Mae Borowski surveyed the interior of her storage unit
Her combination couch-and-bed was smooshed juxtaposed to her combination dresser and part-time computer desk.
Grand Dad's apple crate full of books fit nicely in the corner, brimming with existential horror and unsolved murders next to the Pickaxe's old break-room mini-fridge.

"This is so illegal," Bea lamented.
One of Jeremy's old bikes neatly partitioned "Sleeping and Games" from "Food and Books".
"It's a little small," he stated.
"I mean, it's the same size as my attic."
Bea's hand was firmly glued over her eyes in dismay, as if concealing the bad-idea-made-reality would somehow unmake it.
"I can't believe I am even humoring this. Mae - how are you going to eat?"

Sprawled across the couch with a confidence that one might typically reserve for having bested their parents, Mae kicked a propane camp-stove from beneath the shade of her futon.
"Read 'em and weep."
"No Mae, I mean, where are you going to get food?"
"I've got like, two-hundred and fifty left over after rent.
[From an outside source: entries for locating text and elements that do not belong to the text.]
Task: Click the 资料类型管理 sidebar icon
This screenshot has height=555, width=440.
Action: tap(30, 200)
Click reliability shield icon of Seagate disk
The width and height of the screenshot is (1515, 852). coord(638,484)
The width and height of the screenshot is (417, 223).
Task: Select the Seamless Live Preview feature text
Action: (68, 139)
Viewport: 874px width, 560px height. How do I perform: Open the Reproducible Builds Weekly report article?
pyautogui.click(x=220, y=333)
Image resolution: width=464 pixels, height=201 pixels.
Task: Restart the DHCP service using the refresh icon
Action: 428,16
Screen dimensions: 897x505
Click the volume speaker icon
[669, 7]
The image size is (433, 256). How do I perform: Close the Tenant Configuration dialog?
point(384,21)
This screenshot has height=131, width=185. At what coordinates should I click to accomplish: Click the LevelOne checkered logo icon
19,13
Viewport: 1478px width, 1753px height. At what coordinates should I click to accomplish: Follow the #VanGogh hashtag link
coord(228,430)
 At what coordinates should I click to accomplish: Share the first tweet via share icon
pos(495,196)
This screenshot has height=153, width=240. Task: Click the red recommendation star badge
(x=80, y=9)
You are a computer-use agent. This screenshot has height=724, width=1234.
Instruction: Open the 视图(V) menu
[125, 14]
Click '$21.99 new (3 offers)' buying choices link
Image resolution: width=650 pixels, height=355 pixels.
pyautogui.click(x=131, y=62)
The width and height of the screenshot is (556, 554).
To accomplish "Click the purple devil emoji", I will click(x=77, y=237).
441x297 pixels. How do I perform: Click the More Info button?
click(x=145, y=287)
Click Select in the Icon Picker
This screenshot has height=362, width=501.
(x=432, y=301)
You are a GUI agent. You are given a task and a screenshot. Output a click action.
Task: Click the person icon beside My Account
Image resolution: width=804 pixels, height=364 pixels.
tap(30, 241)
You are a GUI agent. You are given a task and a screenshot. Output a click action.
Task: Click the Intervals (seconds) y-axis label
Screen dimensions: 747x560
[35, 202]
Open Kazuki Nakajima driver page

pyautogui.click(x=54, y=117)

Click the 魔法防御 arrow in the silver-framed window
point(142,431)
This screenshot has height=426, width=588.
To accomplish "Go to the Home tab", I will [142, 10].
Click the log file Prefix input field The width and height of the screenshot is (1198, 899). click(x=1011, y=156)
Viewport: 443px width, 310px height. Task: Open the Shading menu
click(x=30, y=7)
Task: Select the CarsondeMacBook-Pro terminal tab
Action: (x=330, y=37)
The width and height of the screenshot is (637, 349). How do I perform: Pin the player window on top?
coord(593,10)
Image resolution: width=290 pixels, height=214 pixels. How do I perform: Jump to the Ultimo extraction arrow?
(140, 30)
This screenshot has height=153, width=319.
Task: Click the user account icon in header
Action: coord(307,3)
I'll just cycle."
"Don't call it 'Rent' " Santello doubled over under the intensity of her already-building migrane.
"It's totally rent."

The keys schlumped into Mae's hands with a dull shink!
Like someone taking off and discarding a shackle.
Freedom!
Freedom from guilt, and obligation, and parental blame-...

"'Rent's due on the first, I guess."

And parental care, and ease of access, and central heating-...

"You got it, Landlady."

Germ helped himself to the last two slices of pizza, folding them over each-other into a double decker sandwich of cold, damp Clik Clak disappointment.
"You're gonna have to find a place to shower," he said, swallowing. "And do laundry."

They weren't things Mae typically did frequently, or on her own. They had slipped between the cracks of impulse and excitement...

"Please try and keep a low profile," Bae fanned herself uncomfortably while lighting her third cigarette.
"Stealth is in my genes."
"I know you, Mae Borowski- and that is a lie."
"Aw, you care about me!"

Santello pulled the sectional door down from overhead as she left.
Germ climbed into the backseat of the car next to three sheets of drywall and a box of shingles.

"Wait-!" Mae's flailing limbs could be visualized through the shutters.
"Yeah?"
"...MaeBae all the way, right? Stuck together?"
"Don't suck together."

Beatrice Santello drive to college that night with an illustrious entourage of three palettes of rock salt, nine gallons of paint, one-hundred and twenty framing hammers, and a singular Jeremy Warton.

And she didn't visit again for three months.